A review by squiggly_cj
Why Women Have Better Sex Under Socialism: And Other Arguments for Economic Independence by Kristen R. Ghodsee

challenging hopeful informative reflective medium-paced

4.0

I found this a very informative and well-structured book, with a clear message: that socialism is not possible without women's liberation. Some thoughts:

While the book did spend some time on looking at feminism vs socialism and why both are needed, it still felt like the book criticized more the impacts of patriarchy than the institution itself. I was thoroughly amused by the term brocialists. The author did well to note that under state socialism women's rights weren't promoted for their inherent value, but rather to enable women's participation in the nation.

The book introduced sexual economics theory, which I'm very grossed out by, as it's the idea that (heterosexual) sexual relationships are fundamentally about men exchanging goods (i.e. financial security) for women's sexual "services" - even outside the context of formal sex work! The author's perspective was this only applies under capitalism, as she explored accounts from women living during Soviet state socialism, where there wasn't such a link between property and sexuality. Generally that was the author's argument - that socialism liberates personal relationships from economic calculations.

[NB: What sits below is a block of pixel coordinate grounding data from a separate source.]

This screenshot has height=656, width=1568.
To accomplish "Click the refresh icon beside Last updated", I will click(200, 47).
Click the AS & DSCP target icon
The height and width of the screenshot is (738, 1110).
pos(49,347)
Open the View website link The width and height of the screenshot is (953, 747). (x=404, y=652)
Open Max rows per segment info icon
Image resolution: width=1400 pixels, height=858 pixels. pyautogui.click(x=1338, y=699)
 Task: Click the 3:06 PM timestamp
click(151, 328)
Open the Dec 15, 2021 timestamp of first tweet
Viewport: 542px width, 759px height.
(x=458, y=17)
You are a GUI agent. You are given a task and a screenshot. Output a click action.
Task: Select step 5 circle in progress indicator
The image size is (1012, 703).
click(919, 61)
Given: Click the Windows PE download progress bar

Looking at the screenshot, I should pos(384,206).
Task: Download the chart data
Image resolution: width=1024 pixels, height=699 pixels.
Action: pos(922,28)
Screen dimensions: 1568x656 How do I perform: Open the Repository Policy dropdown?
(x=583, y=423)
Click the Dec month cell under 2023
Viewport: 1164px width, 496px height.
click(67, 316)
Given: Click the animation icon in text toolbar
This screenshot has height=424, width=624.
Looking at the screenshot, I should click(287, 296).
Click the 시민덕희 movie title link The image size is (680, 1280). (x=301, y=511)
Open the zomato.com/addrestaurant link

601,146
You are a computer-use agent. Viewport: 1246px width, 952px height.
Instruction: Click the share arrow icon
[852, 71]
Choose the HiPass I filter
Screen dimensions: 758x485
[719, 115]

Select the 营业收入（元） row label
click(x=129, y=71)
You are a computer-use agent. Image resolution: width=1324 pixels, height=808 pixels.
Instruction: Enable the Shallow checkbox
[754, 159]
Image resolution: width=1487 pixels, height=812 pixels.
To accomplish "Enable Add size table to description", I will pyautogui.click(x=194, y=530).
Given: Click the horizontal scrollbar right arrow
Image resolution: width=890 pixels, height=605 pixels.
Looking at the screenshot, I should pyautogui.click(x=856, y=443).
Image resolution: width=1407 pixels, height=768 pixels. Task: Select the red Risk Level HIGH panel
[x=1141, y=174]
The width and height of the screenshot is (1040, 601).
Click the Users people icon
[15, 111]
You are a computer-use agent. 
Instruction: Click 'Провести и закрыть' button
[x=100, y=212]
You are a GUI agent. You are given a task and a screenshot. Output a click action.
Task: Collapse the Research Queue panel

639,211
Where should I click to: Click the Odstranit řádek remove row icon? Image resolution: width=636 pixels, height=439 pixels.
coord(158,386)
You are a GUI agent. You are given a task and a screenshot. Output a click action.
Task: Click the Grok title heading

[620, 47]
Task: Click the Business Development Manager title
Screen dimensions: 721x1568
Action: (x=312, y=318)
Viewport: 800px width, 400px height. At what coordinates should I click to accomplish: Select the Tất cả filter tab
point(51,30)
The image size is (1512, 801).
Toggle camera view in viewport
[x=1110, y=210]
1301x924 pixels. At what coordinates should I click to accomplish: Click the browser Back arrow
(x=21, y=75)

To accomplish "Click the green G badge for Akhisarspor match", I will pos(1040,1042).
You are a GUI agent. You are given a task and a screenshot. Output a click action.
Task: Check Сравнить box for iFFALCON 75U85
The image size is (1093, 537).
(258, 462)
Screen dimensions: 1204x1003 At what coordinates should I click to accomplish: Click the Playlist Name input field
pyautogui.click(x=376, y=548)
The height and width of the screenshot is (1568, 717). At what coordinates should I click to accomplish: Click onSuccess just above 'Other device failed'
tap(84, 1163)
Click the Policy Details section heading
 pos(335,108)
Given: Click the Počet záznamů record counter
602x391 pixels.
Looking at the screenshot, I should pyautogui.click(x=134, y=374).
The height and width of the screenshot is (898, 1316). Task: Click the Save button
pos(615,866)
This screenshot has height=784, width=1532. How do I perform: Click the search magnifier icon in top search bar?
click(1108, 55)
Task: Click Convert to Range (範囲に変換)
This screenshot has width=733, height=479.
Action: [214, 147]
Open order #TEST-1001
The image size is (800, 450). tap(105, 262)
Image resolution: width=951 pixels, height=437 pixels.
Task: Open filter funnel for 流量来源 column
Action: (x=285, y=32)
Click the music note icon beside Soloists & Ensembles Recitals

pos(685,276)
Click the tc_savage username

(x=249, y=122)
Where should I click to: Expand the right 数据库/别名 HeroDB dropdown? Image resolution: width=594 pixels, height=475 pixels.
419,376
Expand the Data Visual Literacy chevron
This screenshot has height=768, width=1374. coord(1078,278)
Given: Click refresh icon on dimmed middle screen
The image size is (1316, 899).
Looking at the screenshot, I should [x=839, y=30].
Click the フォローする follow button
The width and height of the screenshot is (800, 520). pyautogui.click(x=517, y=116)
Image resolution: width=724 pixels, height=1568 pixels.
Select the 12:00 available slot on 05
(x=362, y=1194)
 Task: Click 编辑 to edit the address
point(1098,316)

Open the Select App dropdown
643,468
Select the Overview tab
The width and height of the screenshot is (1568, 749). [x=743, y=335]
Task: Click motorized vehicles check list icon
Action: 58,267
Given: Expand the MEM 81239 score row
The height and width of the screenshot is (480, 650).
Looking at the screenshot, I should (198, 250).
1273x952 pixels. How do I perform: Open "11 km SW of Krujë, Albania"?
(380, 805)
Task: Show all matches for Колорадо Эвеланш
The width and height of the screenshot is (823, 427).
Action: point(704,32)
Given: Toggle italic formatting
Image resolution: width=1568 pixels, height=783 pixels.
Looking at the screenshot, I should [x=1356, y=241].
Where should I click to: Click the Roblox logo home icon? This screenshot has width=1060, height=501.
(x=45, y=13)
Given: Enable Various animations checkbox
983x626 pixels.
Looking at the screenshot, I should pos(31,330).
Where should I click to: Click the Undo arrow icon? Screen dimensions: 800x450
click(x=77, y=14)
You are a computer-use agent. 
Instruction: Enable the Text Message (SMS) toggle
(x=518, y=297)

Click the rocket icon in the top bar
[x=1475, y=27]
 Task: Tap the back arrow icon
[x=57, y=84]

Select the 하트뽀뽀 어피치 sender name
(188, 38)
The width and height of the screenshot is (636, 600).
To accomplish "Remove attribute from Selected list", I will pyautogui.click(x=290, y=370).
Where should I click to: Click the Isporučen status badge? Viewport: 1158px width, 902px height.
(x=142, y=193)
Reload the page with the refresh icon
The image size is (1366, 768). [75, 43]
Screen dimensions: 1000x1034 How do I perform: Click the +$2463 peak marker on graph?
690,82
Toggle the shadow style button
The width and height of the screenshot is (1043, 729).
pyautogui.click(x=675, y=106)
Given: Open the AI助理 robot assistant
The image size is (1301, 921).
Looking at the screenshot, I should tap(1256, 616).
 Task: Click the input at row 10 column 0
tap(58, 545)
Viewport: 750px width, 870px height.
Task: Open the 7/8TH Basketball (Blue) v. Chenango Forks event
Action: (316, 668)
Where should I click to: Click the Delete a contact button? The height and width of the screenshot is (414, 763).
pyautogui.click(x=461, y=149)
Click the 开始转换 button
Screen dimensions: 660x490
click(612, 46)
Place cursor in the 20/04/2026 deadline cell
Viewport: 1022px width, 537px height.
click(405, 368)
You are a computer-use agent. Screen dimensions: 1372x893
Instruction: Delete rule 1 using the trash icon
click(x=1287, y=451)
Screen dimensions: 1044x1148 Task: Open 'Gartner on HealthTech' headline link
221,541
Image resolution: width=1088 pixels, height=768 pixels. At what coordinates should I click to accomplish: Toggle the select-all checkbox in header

I was really glad that some of the book's arguments didn't resonate because they were for an American audience, and we thankfully don't have all the same issues in Aotearoa - the sections on defending women's suffrage and public healthcare particularly! 

I found striking the book's encouragement of historic consciousness of capitalism's finite history. 

Capitalism's concentration of real political power with the super rich is as much a concern as Eastern European state socialist countries concentrating real political power with dictators and elites. The solution is citizen control of the government. 

This was only in the acknowledgements, but I liked the model she referenced of Exit, Voice and Loyalty to an oppressive regime. Only strong forward momentum (more than just maintaining the status quo) counteracts attempts to bring back harmful policies.